Your instructions:
Set every record down again, exactly and completely.

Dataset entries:
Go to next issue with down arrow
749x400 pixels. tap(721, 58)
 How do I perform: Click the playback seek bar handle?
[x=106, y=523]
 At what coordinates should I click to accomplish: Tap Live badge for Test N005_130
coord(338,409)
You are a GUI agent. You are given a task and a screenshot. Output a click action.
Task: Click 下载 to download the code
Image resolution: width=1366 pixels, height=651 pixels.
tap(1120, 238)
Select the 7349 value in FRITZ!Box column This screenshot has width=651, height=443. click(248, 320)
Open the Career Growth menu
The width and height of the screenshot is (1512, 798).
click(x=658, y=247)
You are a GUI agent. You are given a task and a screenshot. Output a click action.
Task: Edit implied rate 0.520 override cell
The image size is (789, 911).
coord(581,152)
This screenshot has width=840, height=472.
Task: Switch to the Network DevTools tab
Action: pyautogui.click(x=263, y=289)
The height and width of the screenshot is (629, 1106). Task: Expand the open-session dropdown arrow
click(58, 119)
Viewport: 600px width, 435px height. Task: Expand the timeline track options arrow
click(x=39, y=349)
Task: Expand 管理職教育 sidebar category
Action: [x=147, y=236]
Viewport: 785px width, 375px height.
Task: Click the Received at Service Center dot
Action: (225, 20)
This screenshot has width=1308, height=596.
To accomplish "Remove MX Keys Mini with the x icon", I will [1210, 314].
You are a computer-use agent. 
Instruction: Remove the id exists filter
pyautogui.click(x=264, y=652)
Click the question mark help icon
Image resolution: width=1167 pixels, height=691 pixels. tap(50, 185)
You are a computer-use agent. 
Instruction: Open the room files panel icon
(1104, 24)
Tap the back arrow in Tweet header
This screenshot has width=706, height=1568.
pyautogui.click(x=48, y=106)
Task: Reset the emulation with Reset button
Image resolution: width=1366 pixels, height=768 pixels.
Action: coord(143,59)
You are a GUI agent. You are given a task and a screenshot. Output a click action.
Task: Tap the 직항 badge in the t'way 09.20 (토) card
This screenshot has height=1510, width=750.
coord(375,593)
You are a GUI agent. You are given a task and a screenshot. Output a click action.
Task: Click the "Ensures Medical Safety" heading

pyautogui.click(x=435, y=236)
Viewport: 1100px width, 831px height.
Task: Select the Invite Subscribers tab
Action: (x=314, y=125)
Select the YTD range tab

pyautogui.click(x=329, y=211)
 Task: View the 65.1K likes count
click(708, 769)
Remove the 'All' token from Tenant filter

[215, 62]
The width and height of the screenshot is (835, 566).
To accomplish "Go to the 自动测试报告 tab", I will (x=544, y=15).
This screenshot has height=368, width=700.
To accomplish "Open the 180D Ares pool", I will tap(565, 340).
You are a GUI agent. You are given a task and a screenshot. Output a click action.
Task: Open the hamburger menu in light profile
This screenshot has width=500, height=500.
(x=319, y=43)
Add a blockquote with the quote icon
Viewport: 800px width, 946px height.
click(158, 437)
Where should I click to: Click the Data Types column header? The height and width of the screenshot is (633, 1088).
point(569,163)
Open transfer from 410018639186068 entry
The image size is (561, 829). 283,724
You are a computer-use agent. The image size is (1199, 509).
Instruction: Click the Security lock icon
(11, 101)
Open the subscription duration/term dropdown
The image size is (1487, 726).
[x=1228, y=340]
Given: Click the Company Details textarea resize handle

Your solution:
Go to next issue with down arrow
749x400 pixels. tap(721, 58)
 How do I perform: Click the playback seek bar handle?
[x=106, y=523]
 At what coordinates should I click to accomplish: Tap Live badge for Test N005_130
coord(338,409)
You are a GUI agent. You are given a task and a screenshot. Output a click action.
Task: Click 下载 to download the code
Image resolution: width=1366 pixels, height=651 pixels.
tap(1120, 238)
Select the 7349 value in FRITZ!Box column This screenshot has width=651, height=443. click(248, 320)
Open the Career Growth menu
The width and height of the screenshot is (1512, 798).
click(x=658, y=247)
You are a GUI agent. You are given a task and a screenshot. Output a click action.
Task: Edit implied rate 0.520 override cell
The image size is (789, 911).
coord(581,152)
This screenshot has width=840, height=472.
Task: Switch to the Network DevTools tab
Action: pyautogui.click(x=263, y=289)
The height and width of the screenshot is (629, 1106). Task: Expand the open-session dropdown arrow
click(58, 119)
Viewport: 600px width, 435px height. Task: Expand the timeline track options arrow
click(x=39, y=349)
Task: Expand 管理職教育 sidebar category
Action: [x=147, y=236]
Viewport: 785px width, 375px height.
Task: Click the Received at Service Center dot
Action: (225, 20)
This screenshot has width=1308, height=596.
To accomplish "Remove MX Keys Mini with the x icon", I will [1210, 314].
You are a computer-use agent. 
Instruction: Remove the id exists filter
pyautogui.click(x=264, y=652)
Click the question mark help icon
Image resolution: width=1167 pixels, height=691 pixels. tap(50, 185)
You are a computer-use agent. 
Instruction: Open the room files panel icon
(1104, 24)
Tap the back arrow in Tweet header
This screenshot has width=706, height=1568.
pyautogui.click(x=48, y=106)
Task: Reset the emulation with Reset button
Image resolution: width=1366 pixels, height=768 pixels.
Action: coord(143,59)
You are a GUI agent. You are given a task and a screenshot. Output a click action.
Task: Tap the 직항 badge in the t'way 09.20 (토) card
This screenshot has height=1510, width=750.
coord(375,593)
You are a GUI agent. You are given a task and a screenshot. Output a click action.
Task: Click the "Ensures Medical Safety" heading

pyautogui.click(x=435, y=236)
Viewport: 1100px width, 831px height.
Task: Select the Invite Subscribers tab
Action: (x=314, y=125)
Select the YTD range tab

pyautogui.click(x=329, y=211)
 Task: View the 65.1K likes count
click(708, 769)
Remove the 'All' token from Tenant filter

[215, 62]
The width and height of the screenshot is (835, 566).
To accomplish "Go to the 自动测试报告 tab", I will (x=544, y=15).
This screenshot has height=368, width=700.
To accomplish "Open the 180D Ares pool", I will tap(565, 340).
You are a GUI agent. You are given a task and a screenshot. Output a click action.
Task: Open the hamburger menu in light profile
This screenshot has width=500, height=500.
(x=319, y=43)
Add a blockquote with the quote icon
Viewport: 800px width, 946px height.
click(158, 437)
Where should I click to: Click the Data Types column header? The height and width of the screenshot is (633, 1088).
point(569,163)
Open transfer from 410018639186068 entry
The image size is (561, 829). 283,724
You are a computer-use agent. The image size is (1199, 509).
Instruction: Click the Security lock icon
(11, 101)
Open the subscription duration/term dropdown
The image size is (1487, 726).
[x=1228, y=340]
Given: Click the Company Details textarea resize handle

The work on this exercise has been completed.